__Texte présenté__
▽
Bricolage

Au début des années 1960, Carol Rama ouvre la surface plane de la toile et l’élargit par objets de son quotidien. Durant cette décennie, l'utilisation des matériaux est dans l'air du temps. L'époque est marquée par les bouleversements sociaux et politiques, la critique de la consommation et le rejet de l'histoire de l'art occidentale traditionnelle – il s’agit alors de rapprocher l'art et la vie quotidienne. On retrouve cette exigence radicale chez les artistes de l'Arte Povera, qui naîtra plus tard à Turin. Rama peint avec de la colle, de l'émail, de la peinture à l'huile et en spray, elle utilise des copeaux de métal, des tubes de peinture, des yeux de poupée et bien d'autres choses encore. Pensons aux motifs de ses premières aquarelles qui font écho aux prothèses corporelles. En 1964 le poète Edoardo Sanguineti, un ami proche de Rama, qualifie ses expérimentations matérielles de « Bricolage » . Il se réfère à l'anthropologue français Claude Lévi-Strauss, qui utilise ce terme pour décrire une forme de pensée. Celle-ci s'appuie sur ce qui existe déjà pour trouver des solutions aux problèmes et exige donc ouverture et improvisation. Le terme s'imposera par la suite dans l'histoire de l'art occidental.
△
__Consignes à suivre__
1. D'après le texte présenté, en quelle année Edoardo Sanguineti qualifie-t-il de « Bricolage » les expérimentations matérielles de Rama ?
2. Reformulez sous forme de liste le paragraphe du texte présenté qui débute par « Au début des années 1960 », en gardant ses faits principaux.
Les enregistrements n'ont aucun rapport avec le texte présenté.

__Enregistrements fournis__
▽
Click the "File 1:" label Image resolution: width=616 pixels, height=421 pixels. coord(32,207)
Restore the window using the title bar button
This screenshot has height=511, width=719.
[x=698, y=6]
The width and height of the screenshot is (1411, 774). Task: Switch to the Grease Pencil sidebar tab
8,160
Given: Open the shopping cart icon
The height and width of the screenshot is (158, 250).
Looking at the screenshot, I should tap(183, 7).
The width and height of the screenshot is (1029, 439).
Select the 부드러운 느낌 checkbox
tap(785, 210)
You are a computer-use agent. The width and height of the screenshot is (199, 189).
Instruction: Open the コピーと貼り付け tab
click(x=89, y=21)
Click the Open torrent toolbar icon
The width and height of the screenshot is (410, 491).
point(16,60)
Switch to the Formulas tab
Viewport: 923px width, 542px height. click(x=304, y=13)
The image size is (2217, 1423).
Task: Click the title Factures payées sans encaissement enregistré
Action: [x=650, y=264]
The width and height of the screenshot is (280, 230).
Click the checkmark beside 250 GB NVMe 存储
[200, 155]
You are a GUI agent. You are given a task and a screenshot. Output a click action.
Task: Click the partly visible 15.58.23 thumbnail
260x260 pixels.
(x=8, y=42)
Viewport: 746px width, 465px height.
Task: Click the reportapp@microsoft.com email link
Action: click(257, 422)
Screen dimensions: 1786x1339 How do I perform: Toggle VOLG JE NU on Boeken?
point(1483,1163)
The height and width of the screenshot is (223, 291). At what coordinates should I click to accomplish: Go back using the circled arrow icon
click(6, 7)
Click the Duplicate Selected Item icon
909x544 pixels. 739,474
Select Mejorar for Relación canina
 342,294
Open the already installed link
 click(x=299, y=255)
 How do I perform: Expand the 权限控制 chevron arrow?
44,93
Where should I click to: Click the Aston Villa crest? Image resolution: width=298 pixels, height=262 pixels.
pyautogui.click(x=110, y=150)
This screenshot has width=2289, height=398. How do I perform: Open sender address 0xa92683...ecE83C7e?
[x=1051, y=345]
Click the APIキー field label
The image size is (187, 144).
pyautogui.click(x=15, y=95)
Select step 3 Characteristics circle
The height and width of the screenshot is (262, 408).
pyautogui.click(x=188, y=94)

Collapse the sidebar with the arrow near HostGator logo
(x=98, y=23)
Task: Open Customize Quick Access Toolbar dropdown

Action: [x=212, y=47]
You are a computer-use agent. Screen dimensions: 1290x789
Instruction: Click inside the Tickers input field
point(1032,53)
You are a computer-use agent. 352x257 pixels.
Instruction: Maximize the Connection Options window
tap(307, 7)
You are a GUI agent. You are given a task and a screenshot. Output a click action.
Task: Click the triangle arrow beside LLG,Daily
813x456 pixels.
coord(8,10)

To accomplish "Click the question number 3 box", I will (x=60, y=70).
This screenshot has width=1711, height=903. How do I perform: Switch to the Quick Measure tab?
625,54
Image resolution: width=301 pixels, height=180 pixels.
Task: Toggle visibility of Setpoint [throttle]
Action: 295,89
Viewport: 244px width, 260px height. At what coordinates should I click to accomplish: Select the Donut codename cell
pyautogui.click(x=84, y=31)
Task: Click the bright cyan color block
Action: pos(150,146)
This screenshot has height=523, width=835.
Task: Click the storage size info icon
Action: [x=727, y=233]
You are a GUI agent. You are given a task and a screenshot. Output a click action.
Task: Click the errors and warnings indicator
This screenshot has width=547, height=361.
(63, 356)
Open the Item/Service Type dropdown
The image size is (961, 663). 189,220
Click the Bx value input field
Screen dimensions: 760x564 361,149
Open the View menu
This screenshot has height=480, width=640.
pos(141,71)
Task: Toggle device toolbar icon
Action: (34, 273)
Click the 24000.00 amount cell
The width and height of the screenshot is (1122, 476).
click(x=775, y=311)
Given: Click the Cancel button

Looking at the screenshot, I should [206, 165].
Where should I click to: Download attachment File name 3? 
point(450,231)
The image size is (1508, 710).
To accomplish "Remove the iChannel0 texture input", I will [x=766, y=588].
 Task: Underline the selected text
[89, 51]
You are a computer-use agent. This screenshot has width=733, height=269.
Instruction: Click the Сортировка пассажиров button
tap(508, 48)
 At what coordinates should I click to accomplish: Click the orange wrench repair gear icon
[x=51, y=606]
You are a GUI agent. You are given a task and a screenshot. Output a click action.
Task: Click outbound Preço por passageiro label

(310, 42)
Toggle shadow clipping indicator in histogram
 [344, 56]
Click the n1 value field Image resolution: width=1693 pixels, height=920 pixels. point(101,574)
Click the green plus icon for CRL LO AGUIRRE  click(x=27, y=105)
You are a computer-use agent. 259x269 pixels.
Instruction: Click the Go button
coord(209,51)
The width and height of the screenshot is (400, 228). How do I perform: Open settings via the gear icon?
△
__Liste des solutions__
1. En 1964.

2.
- Au début des années 1960, Carol Rama ouvre la surface plane de la toile et l'élargit par des objets de son quotidien.
- L'utilisation des matériaux est alors dans l'air du temps. L'époque est marquée par les bouleversements sociaux et politiques, la critique de la consommation, le rejet de l'histoire de l'art occidentale traditionnelle et la volonté de rapprocher l'art et la vie quotidienne.
- Cette exigence radicale se retrouve chez les artistes de l'Arte Povera, apparu plus tard à Turin.
- Rama peint avec de la colle, de l'émail, de la peinture à l'huile et en spray. Elle utilise aussi des copeaux de métal, des tubes de peinture, des yeux de poupée, etc.
- Les motifs de ses premières aquarelles font écho aux prothèses corporelles.
- En 1964, le poète Edoardo Sanguineti, ami proche de Rama, qualifie ces expérimentations de « Bricolage ».
- Il se réfère à Claude Lévi-Strauss, qui désigne par ce terme une forme de pensée. Celle-ci s'appuie sur l'existant pour résoudre des problèmes et exige ouverture et improvisation.
- Le terme s'imposera ensuite dans l'histoire de l'art occidental.